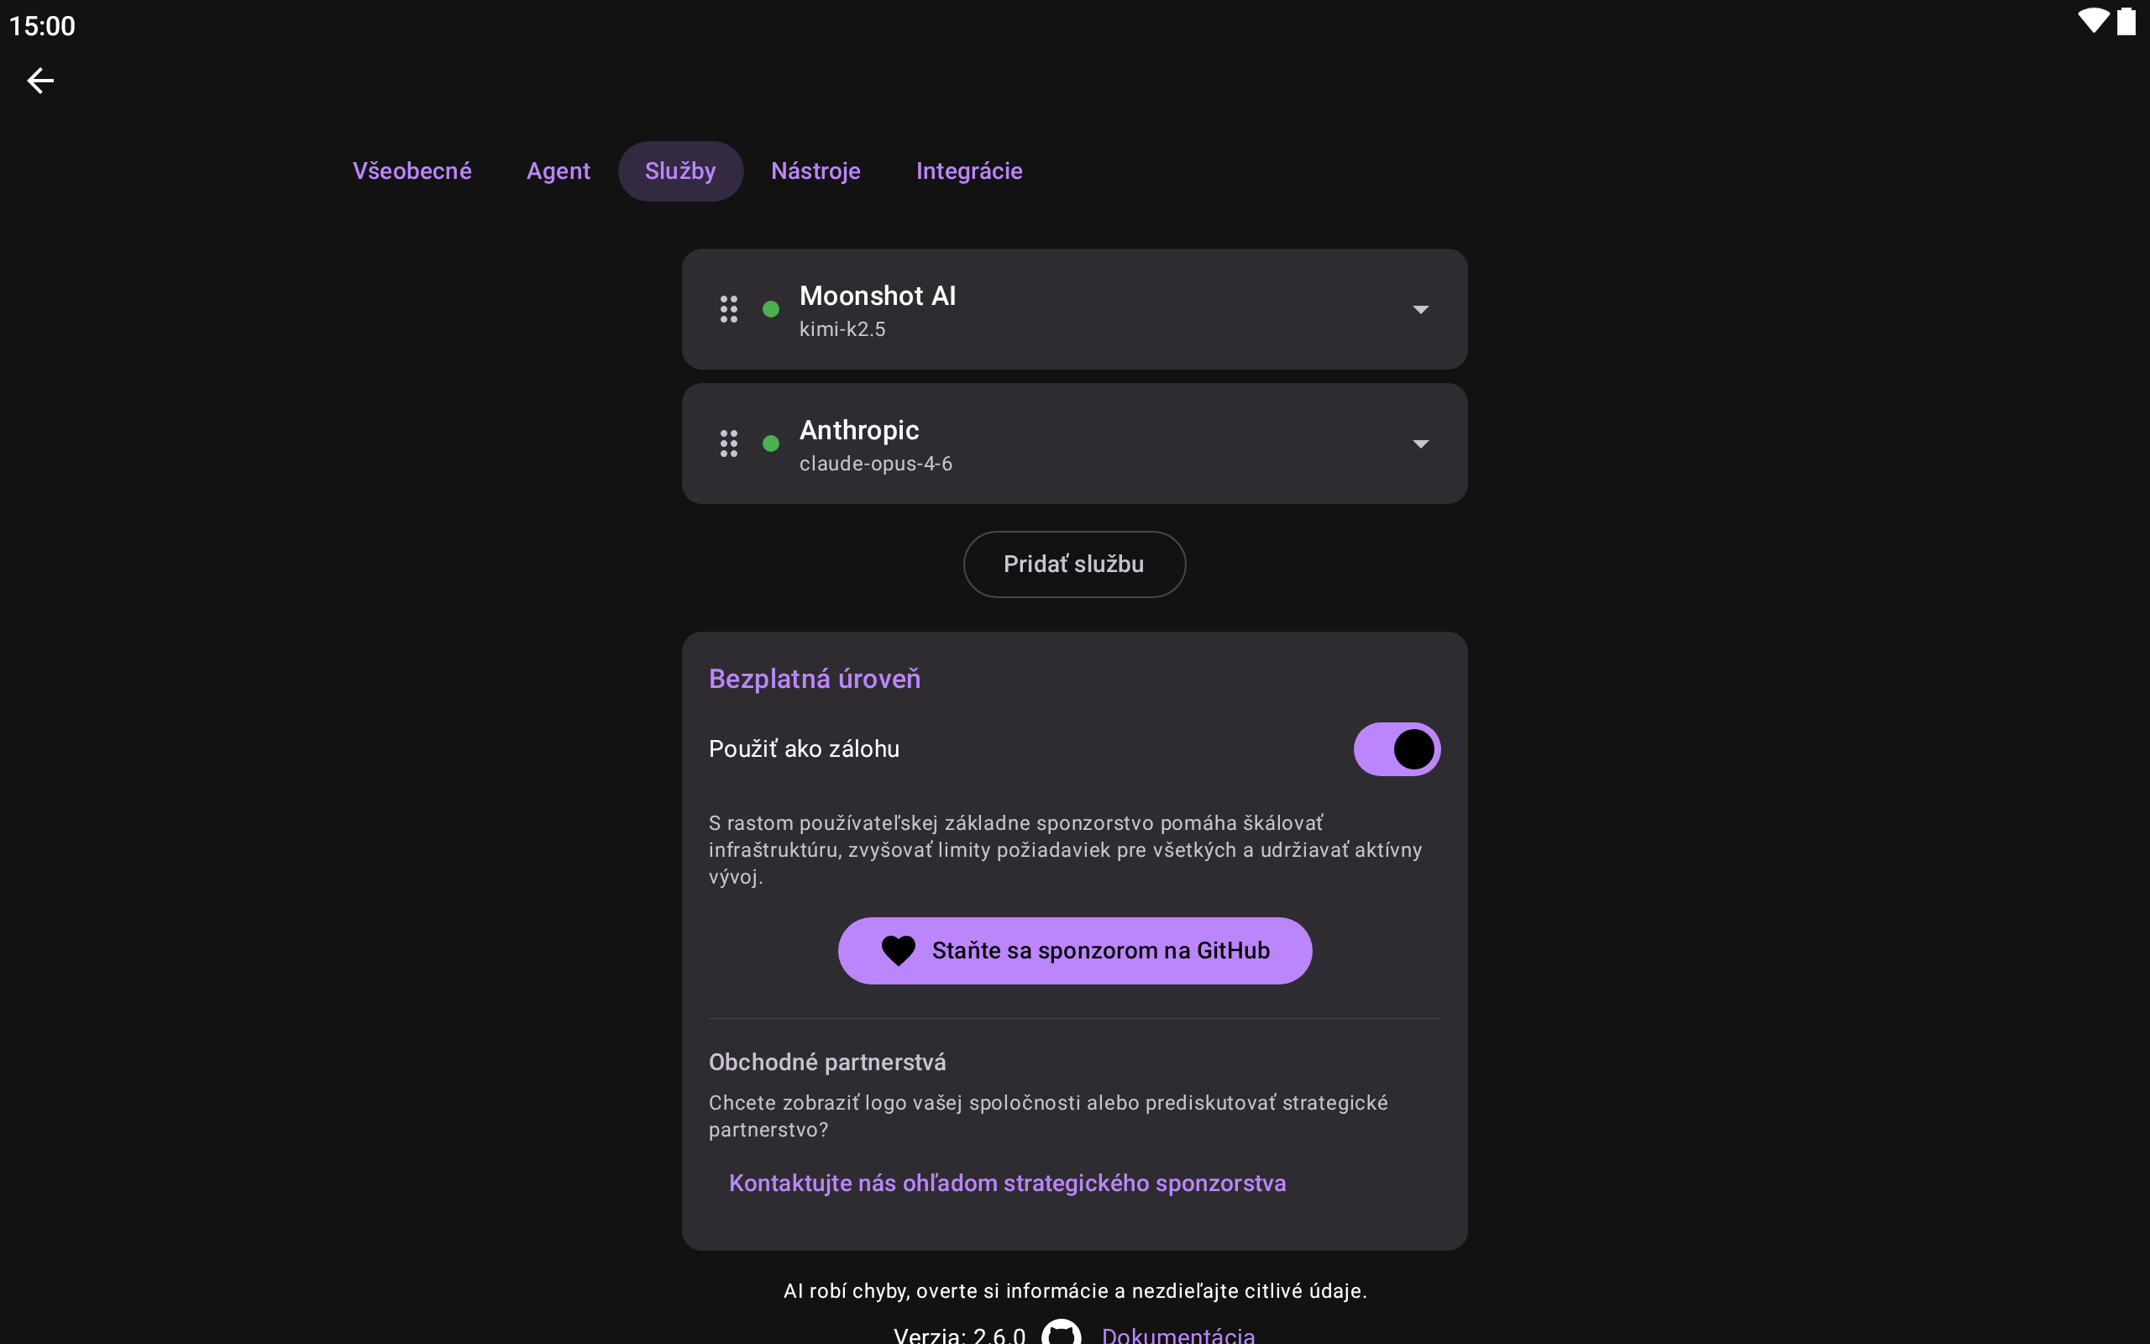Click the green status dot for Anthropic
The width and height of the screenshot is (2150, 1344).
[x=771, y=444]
·····
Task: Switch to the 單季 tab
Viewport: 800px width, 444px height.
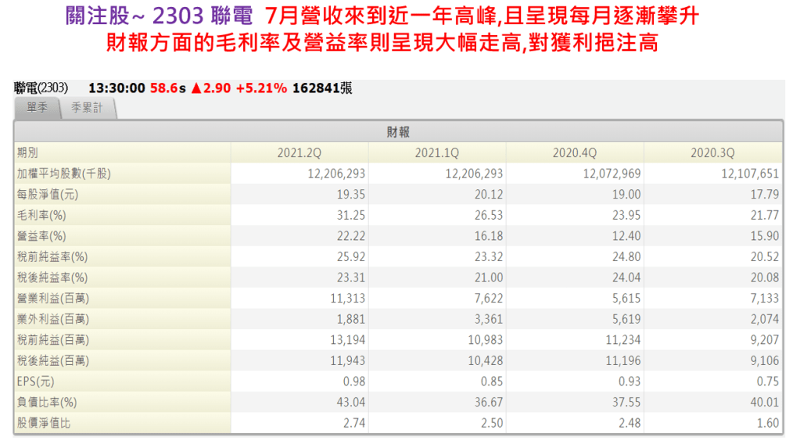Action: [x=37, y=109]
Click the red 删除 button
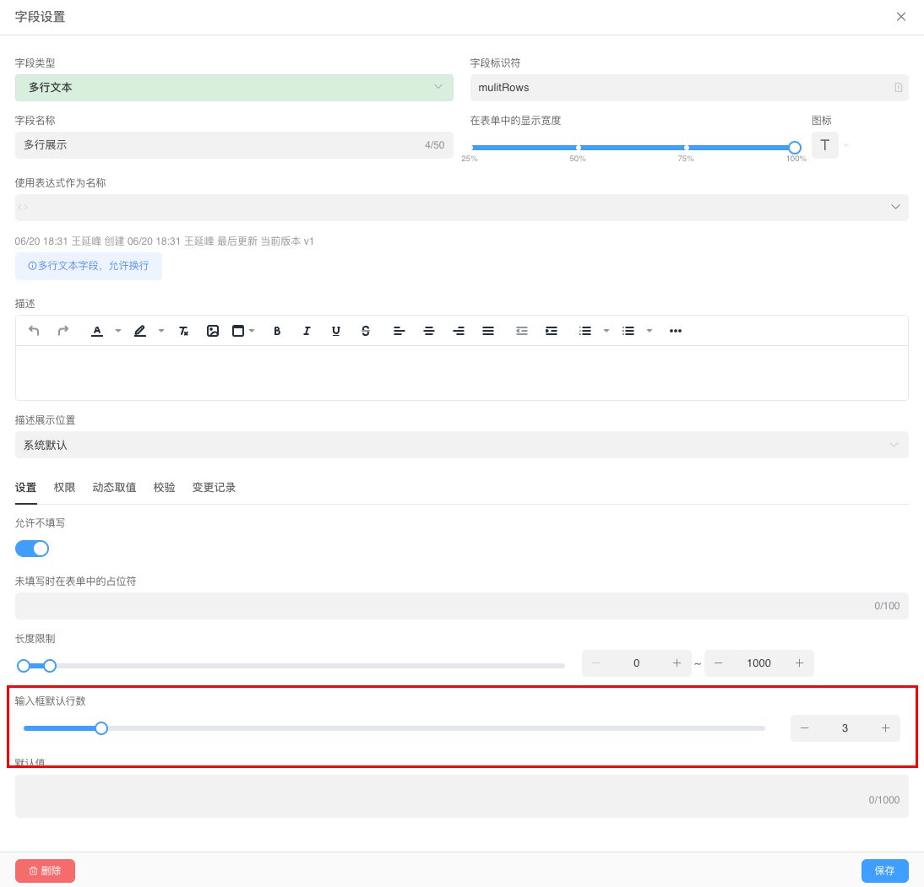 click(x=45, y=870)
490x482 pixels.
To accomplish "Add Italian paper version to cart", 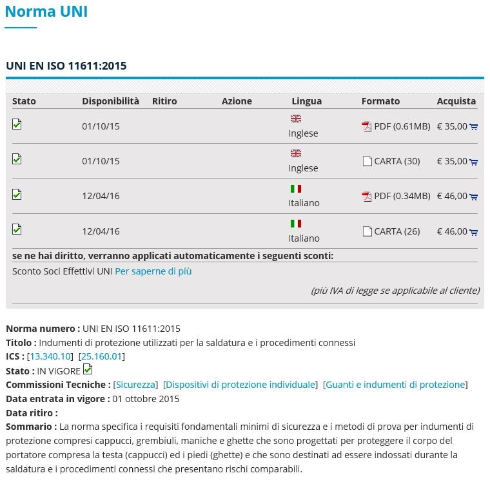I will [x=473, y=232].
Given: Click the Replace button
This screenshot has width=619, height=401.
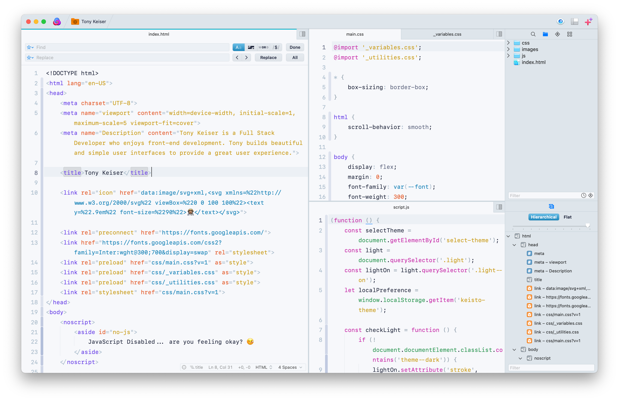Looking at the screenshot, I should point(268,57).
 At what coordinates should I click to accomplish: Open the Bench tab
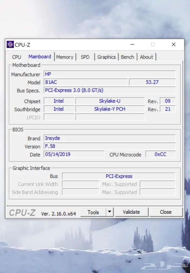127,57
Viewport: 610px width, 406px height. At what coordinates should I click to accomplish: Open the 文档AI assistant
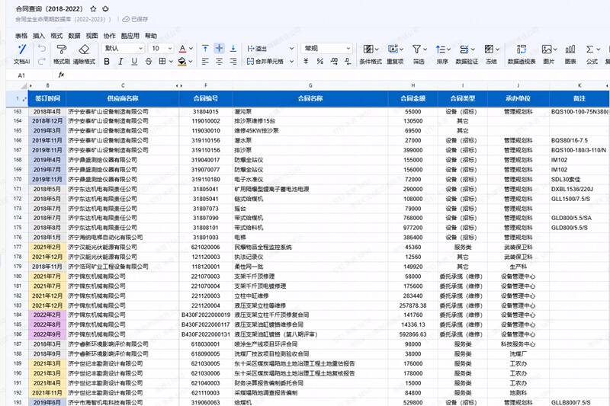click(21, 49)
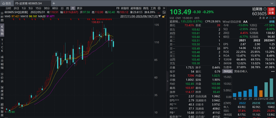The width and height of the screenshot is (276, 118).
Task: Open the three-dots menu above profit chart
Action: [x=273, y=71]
·····
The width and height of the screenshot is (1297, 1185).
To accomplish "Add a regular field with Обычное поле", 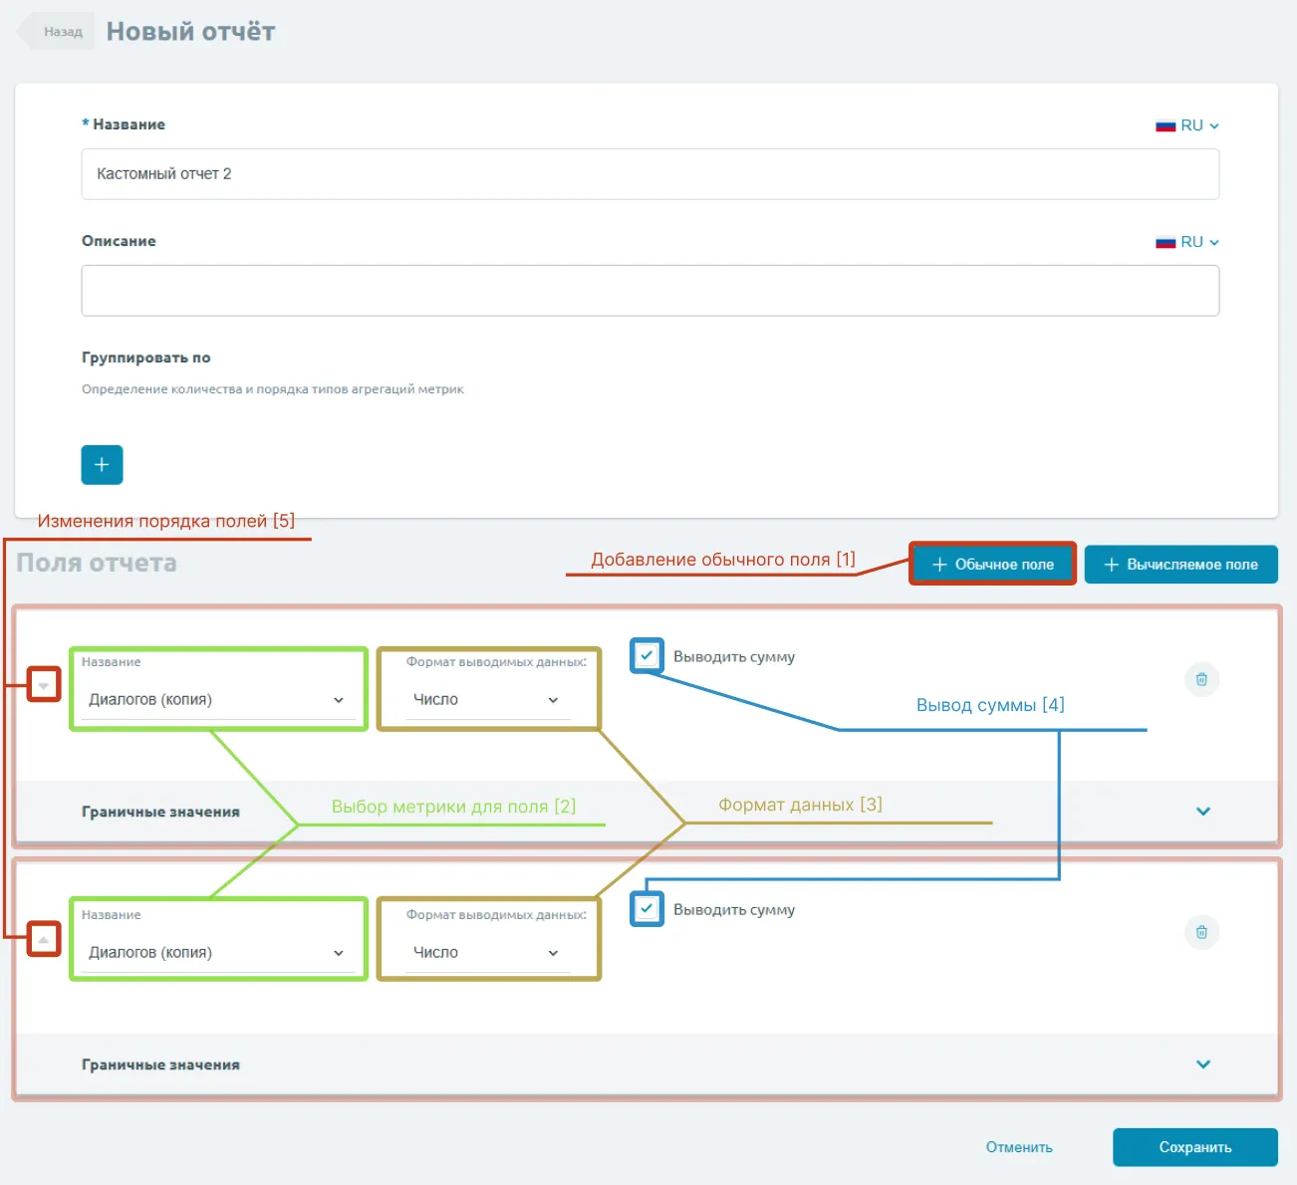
·····
# Set task
Could you revise the records starting at the line that contains "Click the green status dot for Anthropic" and ending at the line that contains "[x=771, y=444]" so that "green" becomes "blue" and nothing else changes? Leave the pictures out of the answer.

# Problem solution
Click the blue status dot for Anthropic
The width and height of the screenshot is (2150, 1344).
[x=771, y=444]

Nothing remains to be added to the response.